Address change goes electronic

Postal Service, CIO Council turning to Internet to ease change-of-address notification

The Postal Service is ready to use the Internet to make it easier for postal customers to change their addresses, but a more ambitious change-of-address scheme by the federal CIO Council remains on the drawing board.

MoversGuide is already online, although the Postal Service doesn't plan a formal debut for the service until later this month.

The main feature at www.MoversGuide.com is an electronic form that can be filled out and submitted online to switch mail delivery from one address to another. To prevent the malicious redirecting of mail, the Postal Service verifies change requests before making them, USPS spokeswoman Sue Brennan said.

The Postal Service has had change-of-address forms online for some time, but until now, customers had to download them, fill them out, print them and physically deliver them to a post office. Now, completed forms can be transmitted to the Postal Service electronically.
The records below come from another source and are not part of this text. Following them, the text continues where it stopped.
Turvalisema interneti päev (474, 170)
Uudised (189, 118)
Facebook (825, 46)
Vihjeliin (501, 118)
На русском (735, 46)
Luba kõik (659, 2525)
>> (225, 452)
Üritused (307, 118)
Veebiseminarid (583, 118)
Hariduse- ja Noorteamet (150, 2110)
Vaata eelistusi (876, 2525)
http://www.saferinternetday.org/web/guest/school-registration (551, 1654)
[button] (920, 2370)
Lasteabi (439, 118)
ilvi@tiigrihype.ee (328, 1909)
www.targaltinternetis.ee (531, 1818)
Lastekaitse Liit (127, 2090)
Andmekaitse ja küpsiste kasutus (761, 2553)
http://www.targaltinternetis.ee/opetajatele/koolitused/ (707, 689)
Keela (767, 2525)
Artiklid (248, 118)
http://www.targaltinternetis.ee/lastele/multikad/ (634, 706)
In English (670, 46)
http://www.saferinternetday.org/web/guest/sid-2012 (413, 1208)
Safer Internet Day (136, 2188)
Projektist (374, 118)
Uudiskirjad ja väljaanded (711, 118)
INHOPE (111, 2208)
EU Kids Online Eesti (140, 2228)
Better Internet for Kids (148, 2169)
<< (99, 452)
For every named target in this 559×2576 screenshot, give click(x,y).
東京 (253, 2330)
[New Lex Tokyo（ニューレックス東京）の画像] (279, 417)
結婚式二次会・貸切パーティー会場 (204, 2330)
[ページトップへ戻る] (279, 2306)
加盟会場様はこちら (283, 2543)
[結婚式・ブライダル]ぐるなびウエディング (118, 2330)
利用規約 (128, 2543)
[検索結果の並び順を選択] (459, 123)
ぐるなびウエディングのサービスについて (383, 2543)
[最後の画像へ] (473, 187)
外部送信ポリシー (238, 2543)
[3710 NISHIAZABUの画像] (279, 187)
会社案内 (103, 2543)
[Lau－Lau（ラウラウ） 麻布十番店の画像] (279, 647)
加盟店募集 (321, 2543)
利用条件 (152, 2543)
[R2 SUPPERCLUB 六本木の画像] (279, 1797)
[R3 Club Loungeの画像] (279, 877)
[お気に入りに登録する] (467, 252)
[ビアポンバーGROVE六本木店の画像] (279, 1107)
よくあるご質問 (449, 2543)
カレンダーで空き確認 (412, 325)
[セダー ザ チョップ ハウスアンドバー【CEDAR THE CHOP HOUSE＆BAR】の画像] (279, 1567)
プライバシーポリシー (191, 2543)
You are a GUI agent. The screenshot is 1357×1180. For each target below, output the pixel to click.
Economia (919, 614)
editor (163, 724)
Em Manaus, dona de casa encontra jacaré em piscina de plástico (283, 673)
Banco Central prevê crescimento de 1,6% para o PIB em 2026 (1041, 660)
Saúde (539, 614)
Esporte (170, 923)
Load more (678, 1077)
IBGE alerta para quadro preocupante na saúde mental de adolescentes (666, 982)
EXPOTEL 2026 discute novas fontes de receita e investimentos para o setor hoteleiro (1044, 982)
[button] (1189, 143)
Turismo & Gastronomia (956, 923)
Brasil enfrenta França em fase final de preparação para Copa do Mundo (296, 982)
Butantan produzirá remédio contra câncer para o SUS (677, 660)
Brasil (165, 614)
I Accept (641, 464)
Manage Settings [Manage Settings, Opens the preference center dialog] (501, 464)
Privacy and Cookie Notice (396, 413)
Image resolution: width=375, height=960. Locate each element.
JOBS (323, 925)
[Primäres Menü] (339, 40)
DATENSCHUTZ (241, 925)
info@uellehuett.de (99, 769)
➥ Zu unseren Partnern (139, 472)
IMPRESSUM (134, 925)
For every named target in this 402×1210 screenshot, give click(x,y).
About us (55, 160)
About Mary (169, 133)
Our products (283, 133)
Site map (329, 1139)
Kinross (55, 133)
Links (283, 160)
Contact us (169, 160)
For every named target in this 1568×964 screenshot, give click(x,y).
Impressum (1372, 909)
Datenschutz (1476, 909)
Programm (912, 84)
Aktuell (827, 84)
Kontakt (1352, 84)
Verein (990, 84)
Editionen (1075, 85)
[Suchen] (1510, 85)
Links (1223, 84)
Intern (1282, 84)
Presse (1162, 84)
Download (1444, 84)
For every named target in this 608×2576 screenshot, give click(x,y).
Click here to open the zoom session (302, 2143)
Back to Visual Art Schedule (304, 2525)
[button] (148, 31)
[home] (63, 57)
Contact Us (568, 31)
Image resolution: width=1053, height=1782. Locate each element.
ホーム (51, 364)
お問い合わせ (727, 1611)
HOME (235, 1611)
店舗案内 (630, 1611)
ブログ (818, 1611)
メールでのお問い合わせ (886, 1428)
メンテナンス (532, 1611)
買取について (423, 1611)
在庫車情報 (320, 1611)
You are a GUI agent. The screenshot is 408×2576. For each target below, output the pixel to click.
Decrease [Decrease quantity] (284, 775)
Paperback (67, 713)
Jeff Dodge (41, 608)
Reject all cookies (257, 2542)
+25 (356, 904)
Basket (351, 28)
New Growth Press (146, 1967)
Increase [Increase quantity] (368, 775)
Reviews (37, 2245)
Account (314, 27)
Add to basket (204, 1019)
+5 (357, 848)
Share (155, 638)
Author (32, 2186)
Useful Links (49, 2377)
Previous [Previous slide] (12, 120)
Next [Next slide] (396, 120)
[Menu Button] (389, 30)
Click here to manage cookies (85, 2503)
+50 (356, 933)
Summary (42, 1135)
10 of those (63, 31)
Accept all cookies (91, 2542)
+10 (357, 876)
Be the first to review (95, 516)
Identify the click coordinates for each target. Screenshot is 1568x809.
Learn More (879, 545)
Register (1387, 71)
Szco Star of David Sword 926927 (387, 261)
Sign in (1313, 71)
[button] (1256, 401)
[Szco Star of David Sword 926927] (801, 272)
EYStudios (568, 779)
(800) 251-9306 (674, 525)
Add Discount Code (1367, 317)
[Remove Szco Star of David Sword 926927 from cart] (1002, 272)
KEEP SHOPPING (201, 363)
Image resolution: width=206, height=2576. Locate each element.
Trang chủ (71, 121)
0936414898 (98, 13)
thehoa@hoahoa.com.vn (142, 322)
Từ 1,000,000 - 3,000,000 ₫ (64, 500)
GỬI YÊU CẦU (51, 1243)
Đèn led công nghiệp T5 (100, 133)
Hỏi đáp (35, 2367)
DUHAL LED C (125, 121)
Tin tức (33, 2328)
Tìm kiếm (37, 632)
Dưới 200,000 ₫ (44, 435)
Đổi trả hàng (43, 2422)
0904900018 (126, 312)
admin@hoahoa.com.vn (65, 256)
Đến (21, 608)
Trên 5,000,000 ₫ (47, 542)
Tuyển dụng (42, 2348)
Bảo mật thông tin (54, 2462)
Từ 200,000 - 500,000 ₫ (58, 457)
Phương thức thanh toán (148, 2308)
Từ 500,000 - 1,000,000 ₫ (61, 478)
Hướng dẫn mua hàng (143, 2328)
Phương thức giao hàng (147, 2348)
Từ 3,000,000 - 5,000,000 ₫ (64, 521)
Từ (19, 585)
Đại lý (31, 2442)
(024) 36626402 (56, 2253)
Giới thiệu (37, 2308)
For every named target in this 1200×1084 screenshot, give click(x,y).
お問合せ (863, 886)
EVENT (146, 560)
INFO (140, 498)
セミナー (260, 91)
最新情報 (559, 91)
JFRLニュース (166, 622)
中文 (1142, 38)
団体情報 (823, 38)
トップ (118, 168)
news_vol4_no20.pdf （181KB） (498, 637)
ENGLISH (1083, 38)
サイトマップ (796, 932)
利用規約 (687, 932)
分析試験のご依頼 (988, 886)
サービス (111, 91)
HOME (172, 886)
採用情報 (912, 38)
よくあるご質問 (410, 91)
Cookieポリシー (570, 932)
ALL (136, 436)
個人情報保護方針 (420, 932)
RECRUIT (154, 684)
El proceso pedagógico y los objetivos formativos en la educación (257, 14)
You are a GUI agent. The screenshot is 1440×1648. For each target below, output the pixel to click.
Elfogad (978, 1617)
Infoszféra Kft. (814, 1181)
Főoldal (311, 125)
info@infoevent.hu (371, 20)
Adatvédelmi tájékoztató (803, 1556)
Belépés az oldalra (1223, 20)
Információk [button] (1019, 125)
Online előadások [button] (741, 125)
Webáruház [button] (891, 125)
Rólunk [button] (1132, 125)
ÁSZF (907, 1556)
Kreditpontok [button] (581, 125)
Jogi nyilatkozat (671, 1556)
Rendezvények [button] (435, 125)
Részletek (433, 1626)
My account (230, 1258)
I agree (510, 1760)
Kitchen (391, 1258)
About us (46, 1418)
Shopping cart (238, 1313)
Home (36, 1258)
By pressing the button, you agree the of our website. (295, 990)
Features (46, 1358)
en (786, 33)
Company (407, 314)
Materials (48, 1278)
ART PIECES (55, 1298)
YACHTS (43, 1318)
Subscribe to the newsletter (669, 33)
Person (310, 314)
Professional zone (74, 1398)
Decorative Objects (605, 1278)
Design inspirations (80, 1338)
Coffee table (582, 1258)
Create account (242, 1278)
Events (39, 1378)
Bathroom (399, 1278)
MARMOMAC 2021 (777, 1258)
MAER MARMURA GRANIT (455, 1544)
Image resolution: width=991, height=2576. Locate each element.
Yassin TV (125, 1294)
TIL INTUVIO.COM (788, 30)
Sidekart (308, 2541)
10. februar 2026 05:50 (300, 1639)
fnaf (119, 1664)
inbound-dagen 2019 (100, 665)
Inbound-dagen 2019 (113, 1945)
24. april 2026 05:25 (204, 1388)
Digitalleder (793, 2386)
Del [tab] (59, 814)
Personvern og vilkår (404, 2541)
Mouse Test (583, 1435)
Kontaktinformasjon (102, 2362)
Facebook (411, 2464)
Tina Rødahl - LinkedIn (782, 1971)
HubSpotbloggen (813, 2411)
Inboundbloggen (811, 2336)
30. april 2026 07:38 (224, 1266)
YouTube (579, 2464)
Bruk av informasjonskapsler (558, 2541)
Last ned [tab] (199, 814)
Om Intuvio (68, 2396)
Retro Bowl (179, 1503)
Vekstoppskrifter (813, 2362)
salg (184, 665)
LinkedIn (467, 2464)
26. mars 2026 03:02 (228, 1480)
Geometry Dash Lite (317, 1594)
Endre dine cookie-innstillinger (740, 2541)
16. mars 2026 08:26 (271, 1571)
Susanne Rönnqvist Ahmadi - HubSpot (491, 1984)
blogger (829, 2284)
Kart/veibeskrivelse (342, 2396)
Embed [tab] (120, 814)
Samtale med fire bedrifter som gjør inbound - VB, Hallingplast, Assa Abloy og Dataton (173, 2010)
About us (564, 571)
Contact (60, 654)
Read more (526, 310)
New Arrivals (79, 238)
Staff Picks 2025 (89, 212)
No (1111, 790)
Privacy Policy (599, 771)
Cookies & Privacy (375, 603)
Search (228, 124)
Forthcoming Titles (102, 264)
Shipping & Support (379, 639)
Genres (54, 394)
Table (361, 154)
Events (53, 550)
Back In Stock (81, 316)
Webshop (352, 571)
The idea is to make address changes more convenient and save money, Brennan said. Each year, 44 million people and businesses change addresses — about 17 percent of the population moves — she said.

In addition to changing addresses, MoversGuide offers two dozen other moving-related services, such as providing links to truck rental companies, furniture storage firms, and packing supply vendors. It also offers links to telephone services, Internet and cable companies, and utility companies.

Since early summer, the CIO Council's E-Government Committee has been sketching a change-of-address service that would link the Postal Service with other federal agencies, such as the Internal Revenue Service and the Social Security Administration, and to state and local governments.

North Carolina, Virginia, Iowa, New Jersey and Montgomery County, Md., are involved in the planning, which calls for participants to have automated access to Postal Service data on addresses that have changed.

That part of the scheme poses privacy problems. To protect postal customers from marketers and others, the Postal Service's change-of-address database is kept under "a fairly intense security level," Brennan said. For example, the Postal Service does not routinely share its data even with the IRS, she said.

"There are several privacy issues which must be worked out fully" before the E-Government Committee's plan can be tested, the committee said in a written statement.